— Task set —
A) In the post about patching Zend/zend.c, copy the text starting with "I have unsuccessfully" and going on through "to the handler)".
B) Answer these questions using the post about patching Zend/zend.c:
(i) In which file does the writer comment out a single line?
(ii) Which case line does the patch turn into a comment?
(iii) When does the handler have to be installed?
C) Go on with the post about patching Zend/zend.c, picking up after its final sentence.

— Document excerpt —
BEGIN
I looked into it and by commenting a single line out in Zend/zend.c this can be archieved with set_error_handler()

--- Zend/zend.c~	Wed Jun 12 22:35:11 2002
+++ Zend/zend.c	Wed Jun 12 22:36:01 2002
@@ -682,7 +682,7 @@
 		zend_error_cb(type, error_filename, error_lineno, format, args);
 	} else switch (type) {
 		case E_ERROR:
-		case E_PARSE:
+		/* case E_PARSE: User-space can handle this ok. */
 		case E_CORE_ERROR:
 		case E_CORE_WARNING:
 		case E_COMPILE_ERROR:

I have unsuccessfully tried to hang myself with this rope at the moment.

Handler has to be installed before there are any parse errors. It just won't work other way :). This means that it can't capture any errors in main level but it can do it for any included file. This also means that any errors in handler itself or code that installs it can't cause any recursive loop.

I just can't figure out, how to break things with this (except maybe some script which expect that no parse errors are sent to the handler)

Perhaps someone of you guys know a way to mess things up if I do this?
END
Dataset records
BEGIN
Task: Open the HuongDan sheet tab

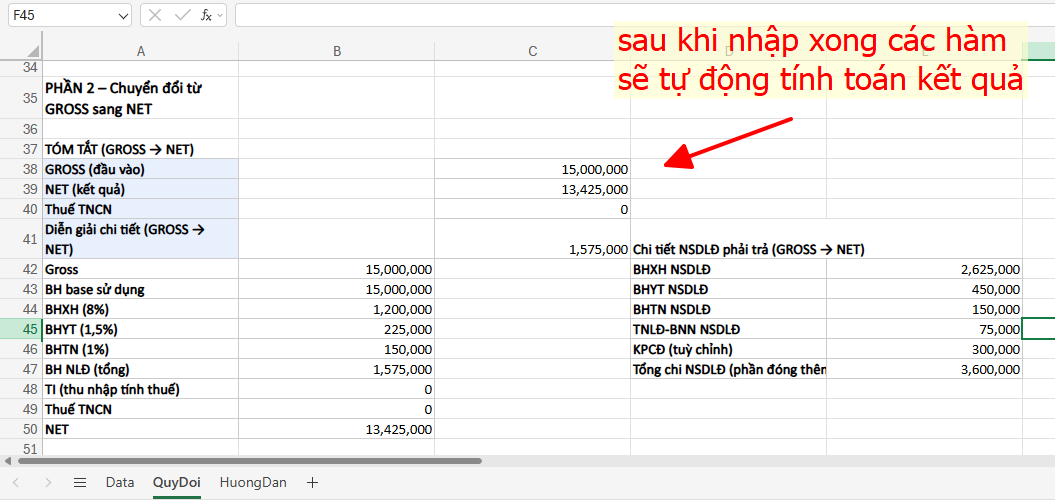Action: click(x=253, y=483)
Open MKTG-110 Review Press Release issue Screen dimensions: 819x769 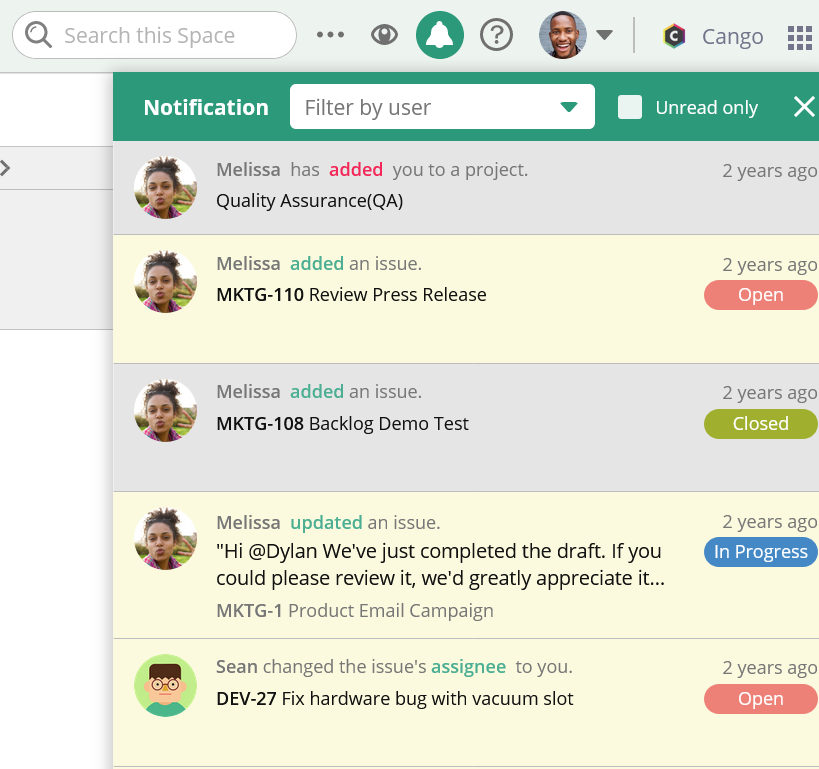point(351,295)
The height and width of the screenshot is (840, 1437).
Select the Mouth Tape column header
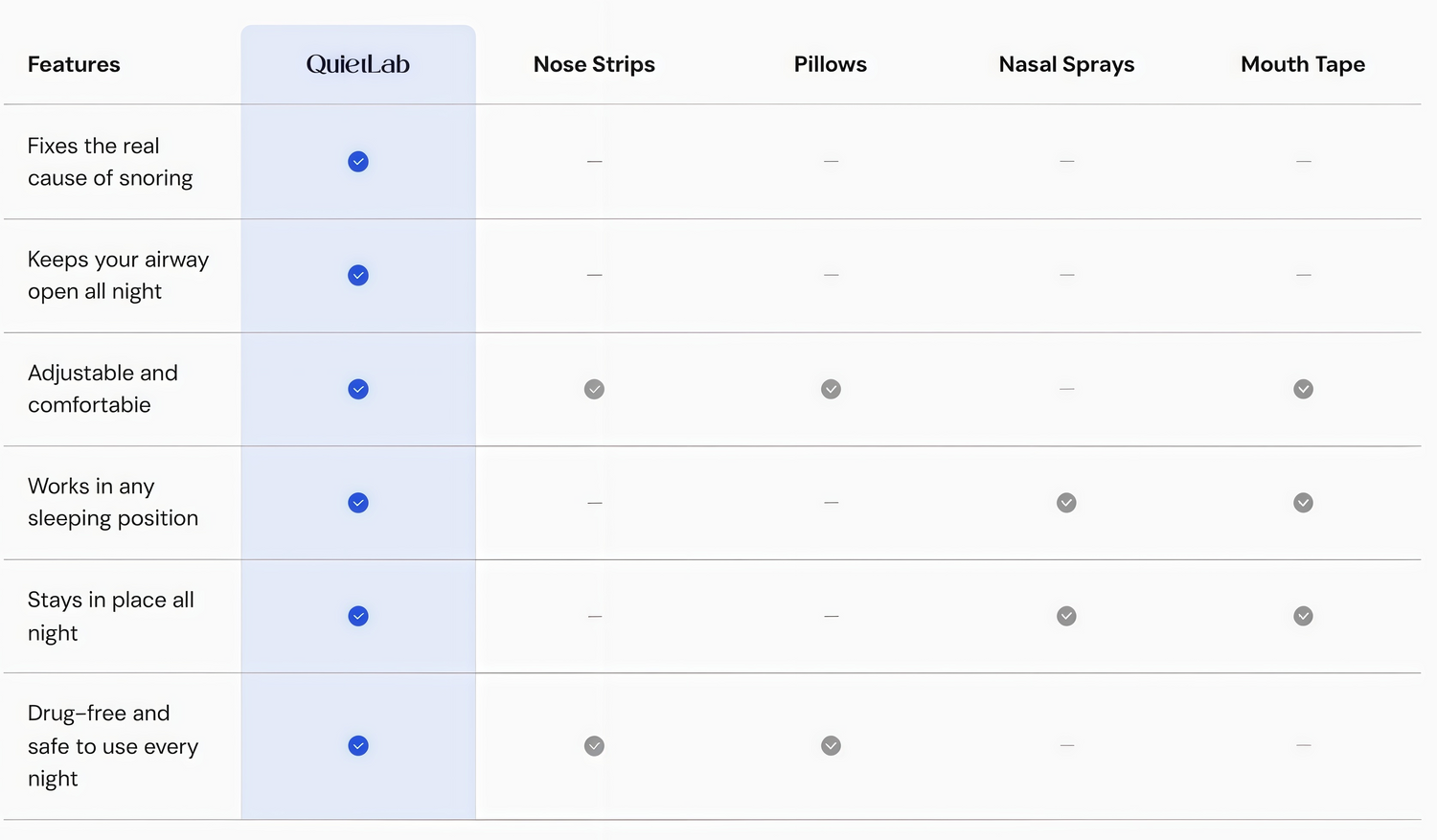pyautogui.click(x=1303, y=64)
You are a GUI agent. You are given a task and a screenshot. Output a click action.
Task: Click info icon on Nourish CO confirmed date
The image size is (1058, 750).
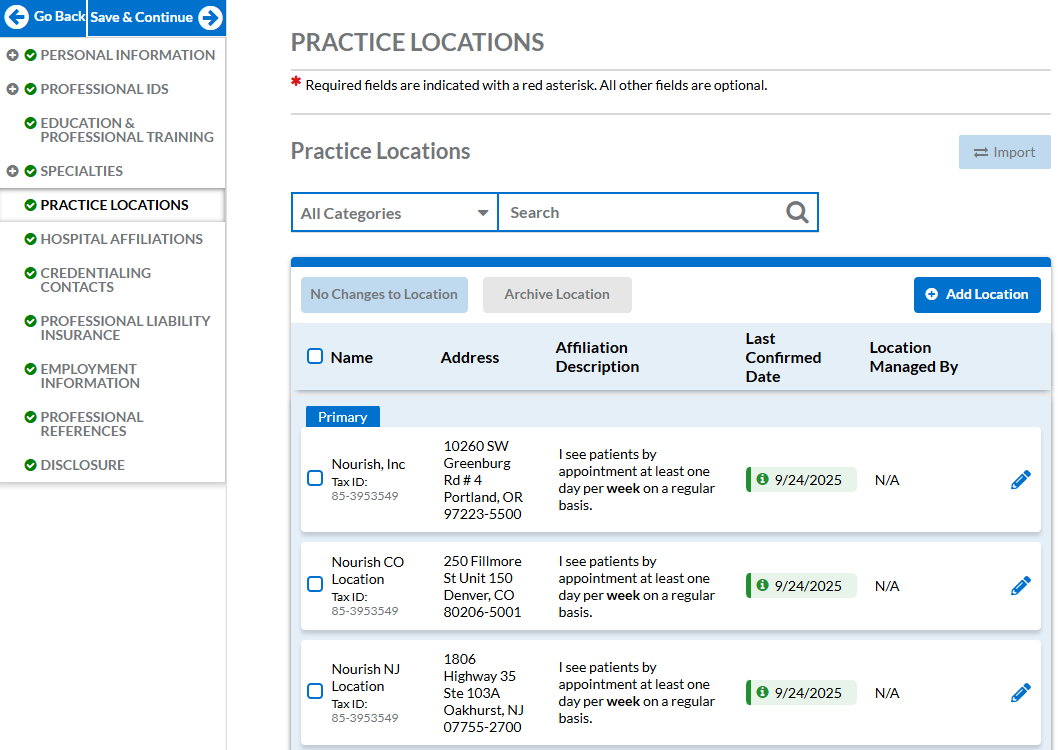pos(763,586)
END
— Expected results —
A)
I have unsuccessfully tried to hang myself with this rope at the moment.

Handler has to be installed before there are any parse errors. It just won't work other way :). This means that it can't capture any errors in main level but it can do it for any included file. This also means that any errors in handler itself or code that installs it can't cause any recursive loop.

I just can't figure out, how to break things with this (except maybe some script which expect that no parse errors are sent to the handler)

B)
(i) Zend/zend.c
(ii) case E_PARSE:
(iii) Before there are any parse errors.

C)
There's a comment a few lines below the patch point which says:
/* The error may not be safe to handle in user-space */
and forces zend_error_cb() to handle E_PARSE and other fatal errors. Perhaps the comment is out of date since there is another comment at the place where errors are actually handled:
 /*case E_PARSE: the parser would return 1 (failure), we can bail out nicely */

Other fatal errors (E_ERROR,E_COMPILE_ERROR,E_USER_ERROR) cause zend_bailout() (I don't even know what this function does) etc. but E_PARSE is handler like any warning or notice there.

So.. is this change safe? If not, what else need's to be changed? I really like the functionality this tiny patch provides.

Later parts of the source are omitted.